--- TASK OBJECTIVE ---
Could you tally the lines of the entries that carry the string "Image"? Reply with the number and nothing more.

--- EXTRACTED RECORDS ---
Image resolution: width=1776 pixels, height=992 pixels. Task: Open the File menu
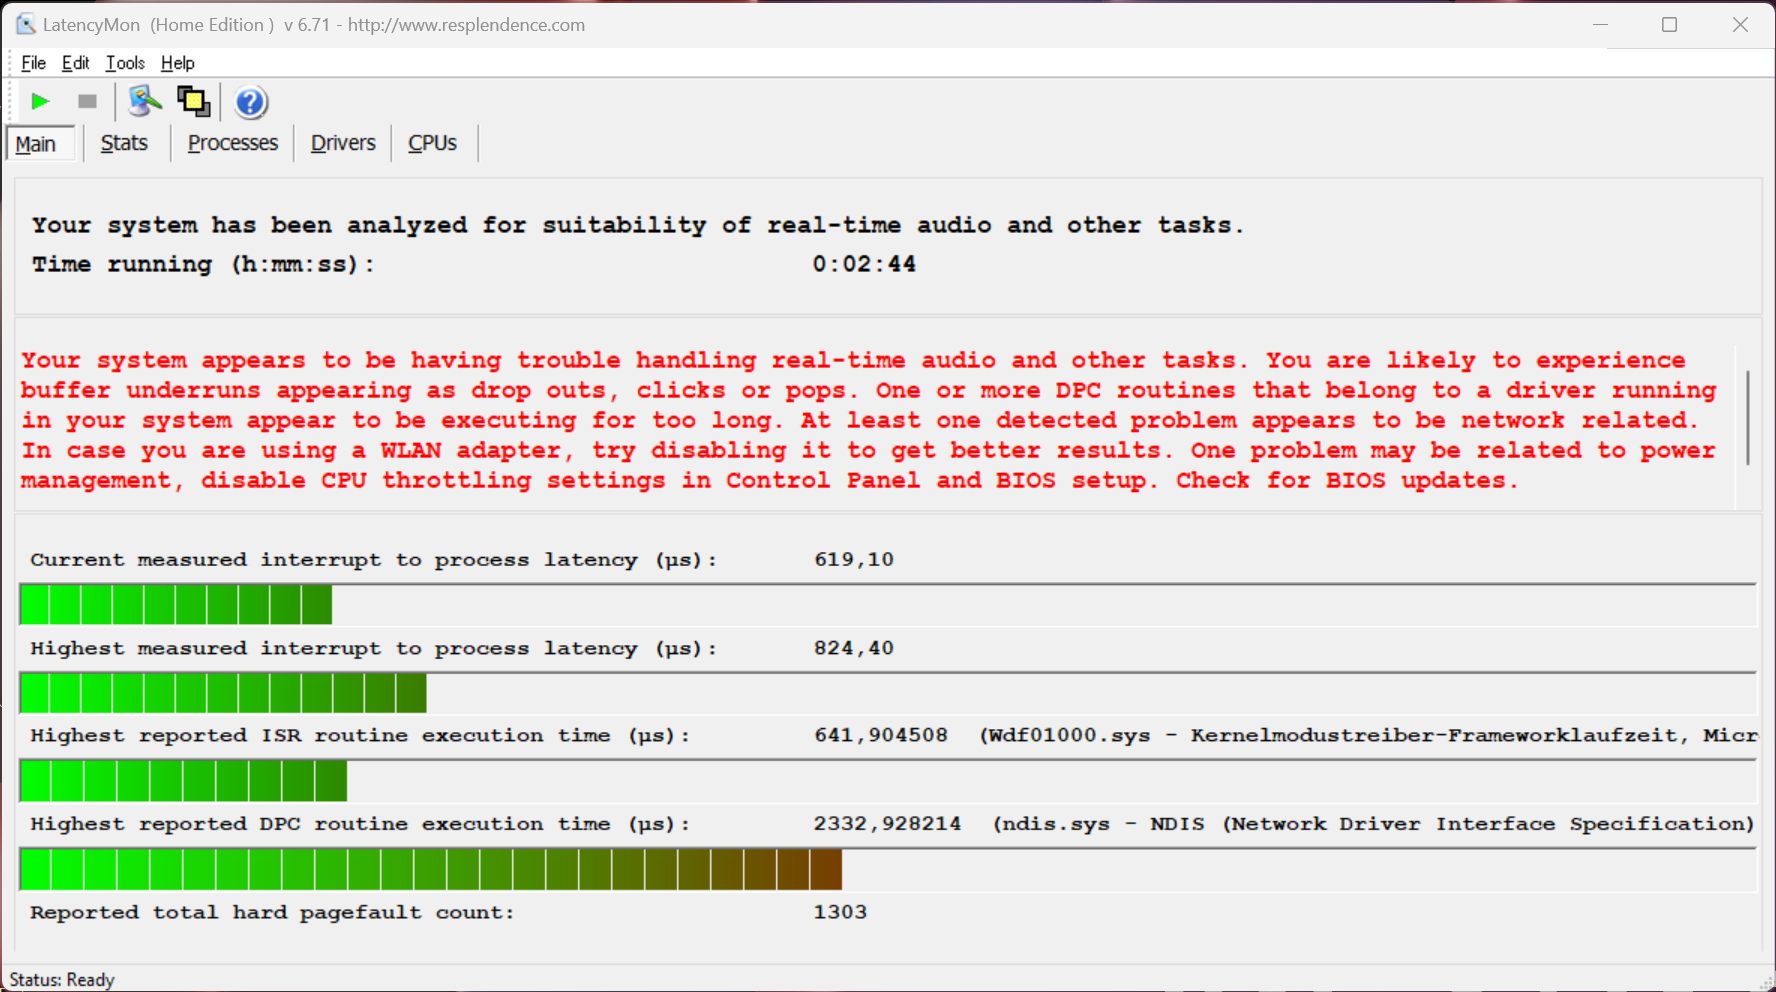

* * *

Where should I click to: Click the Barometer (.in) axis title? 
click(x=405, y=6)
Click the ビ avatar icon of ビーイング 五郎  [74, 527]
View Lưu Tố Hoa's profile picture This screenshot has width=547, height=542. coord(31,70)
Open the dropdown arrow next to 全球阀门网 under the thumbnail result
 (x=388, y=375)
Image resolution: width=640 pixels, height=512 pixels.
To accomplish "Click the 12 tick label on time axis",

* * *

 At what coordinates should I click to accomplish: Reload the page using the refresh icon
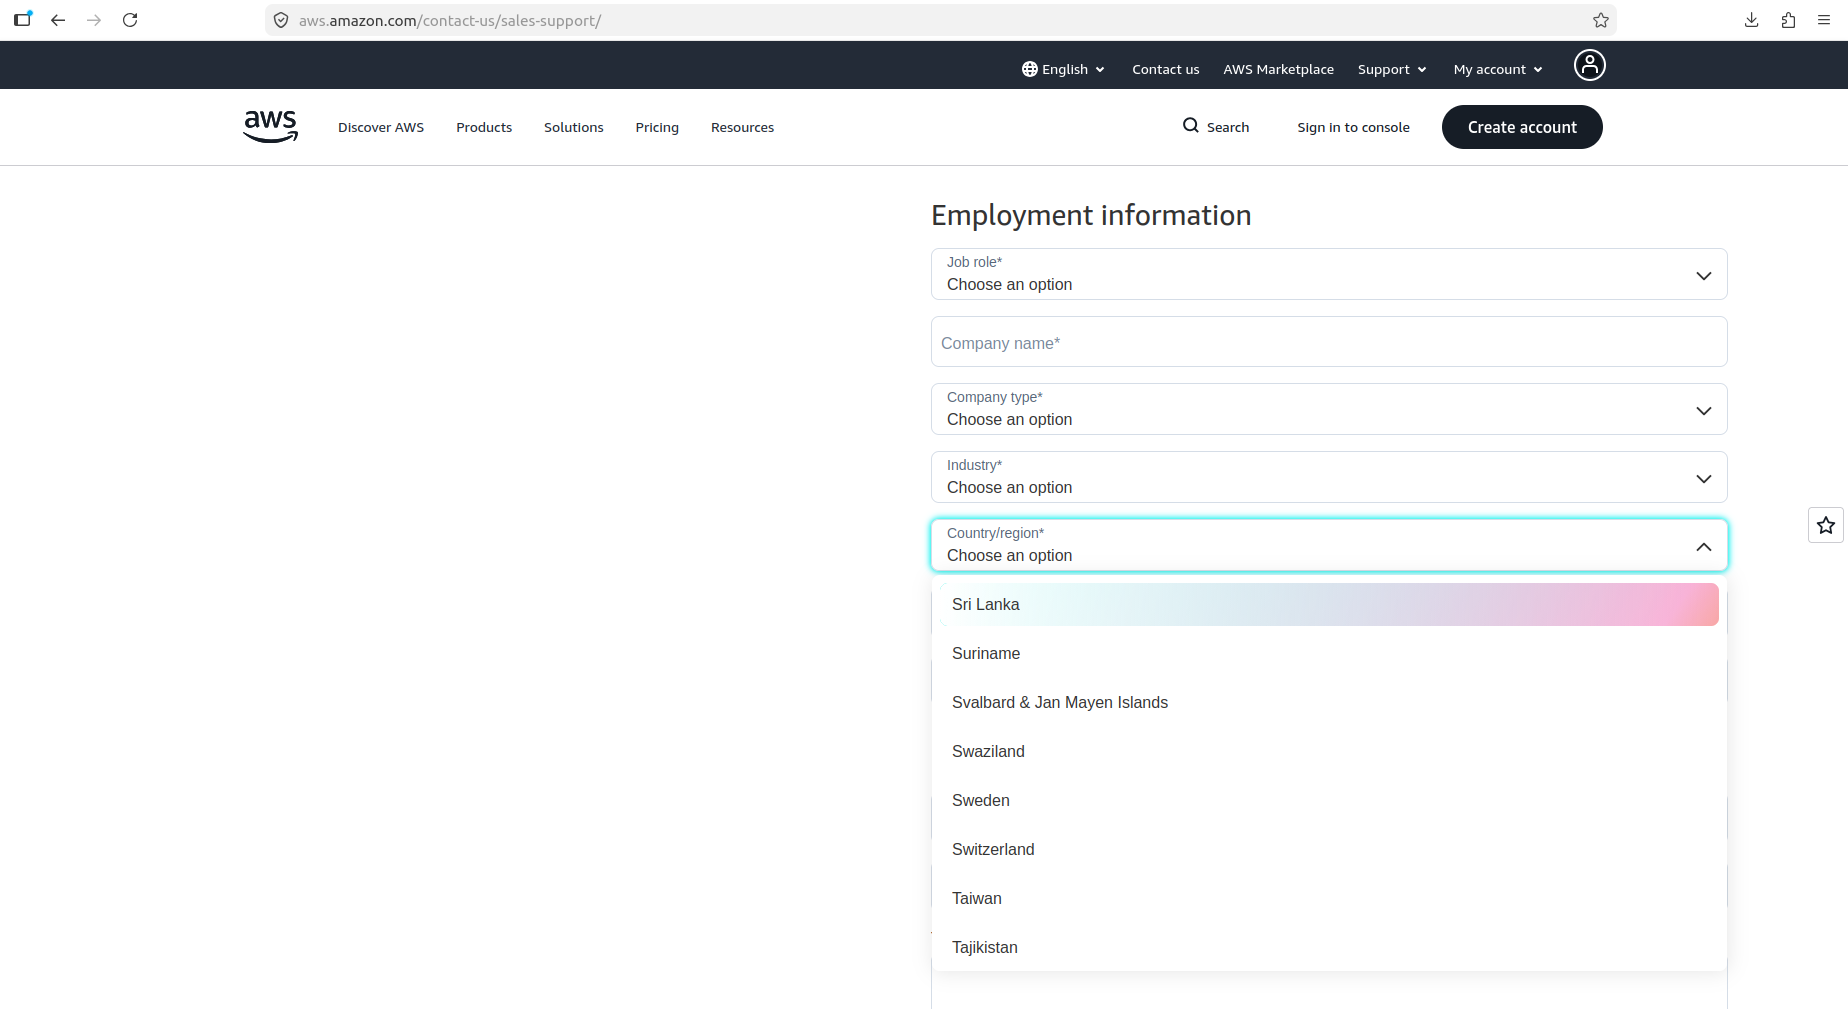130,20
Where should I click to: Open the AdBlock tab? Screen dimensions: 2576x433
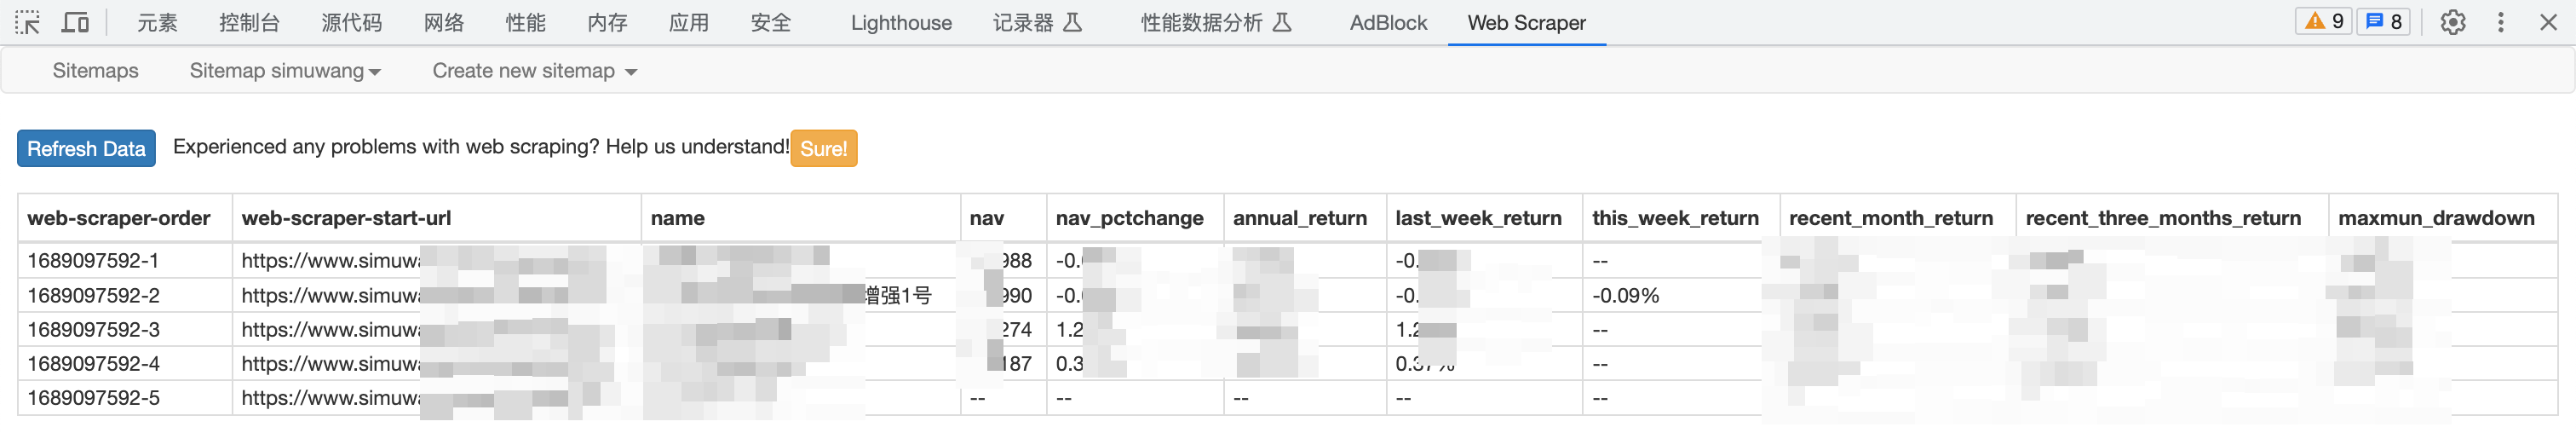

--- THE COMPLETED TASK ---
2